Their earliest catalog—songs like “Kill Yourself Part III” and “Paris”—bristled with deathwish mantras and nihilistic bravado. But underneath the distortion and despair was always something deeper: a search for meaning in a world so often cruel, so often godless. Fans felt it. Teenagers clutching earbuds in dark rooms felt it. Because in the screaming void, someone else was screaming too. Someone who knew what it meant to want out.
But now, against every prediction, a new refrain echoes.
“I believe that journey has led me to Christ,” $crim said quietly in a livestream earlier this year. The rapper—real name Scott Arceneaux Jr.—wasn't performing this time. There were no booming basslines or smoke machines. Just a man, months sober, trying to explain the holy ache that had started gnawing at the edges of his soul.

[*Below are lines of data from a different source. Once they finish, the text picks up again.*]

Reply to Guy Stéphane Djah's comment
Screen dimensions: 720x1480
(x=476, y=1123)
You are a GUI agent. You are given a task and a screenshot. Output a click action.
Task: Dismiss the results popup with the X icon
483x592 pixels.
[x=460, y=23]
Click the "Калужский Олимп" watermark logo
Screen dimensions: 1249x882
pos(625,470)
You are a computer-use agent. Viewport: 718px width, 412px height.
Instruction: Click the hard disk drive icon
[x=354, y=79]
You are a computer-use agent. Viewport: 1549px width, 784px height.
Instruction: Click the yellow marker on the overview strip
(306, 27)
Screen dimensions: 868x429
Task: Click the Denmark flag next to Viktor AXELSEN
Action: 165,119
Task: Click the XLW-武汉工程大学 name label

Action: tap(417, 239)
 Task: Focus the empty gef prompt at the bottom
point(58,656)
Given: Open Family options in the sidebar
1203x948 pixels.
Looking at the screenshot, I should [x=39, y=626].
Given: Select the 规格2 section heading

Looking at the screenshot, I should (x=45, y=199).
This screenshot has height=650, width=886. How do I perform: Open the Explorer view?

He hadn’t always believed. He read atheists first. Then apologists. Slowly, what started as a defense against religion transformed into a curious draw. The writings of C.S. Lewis and debates from thinkers like William Lane Craig and Ravi Zacharias led him down unexpected corridors. “I didn’t want to believe,” he said, “but the evidence changed that.” What makes his story resonate is its utter lack of polish. No altar calls. No megachurches. Just survival. Then sobriety. Then surrender.
And remarkably, the music began to shift with him.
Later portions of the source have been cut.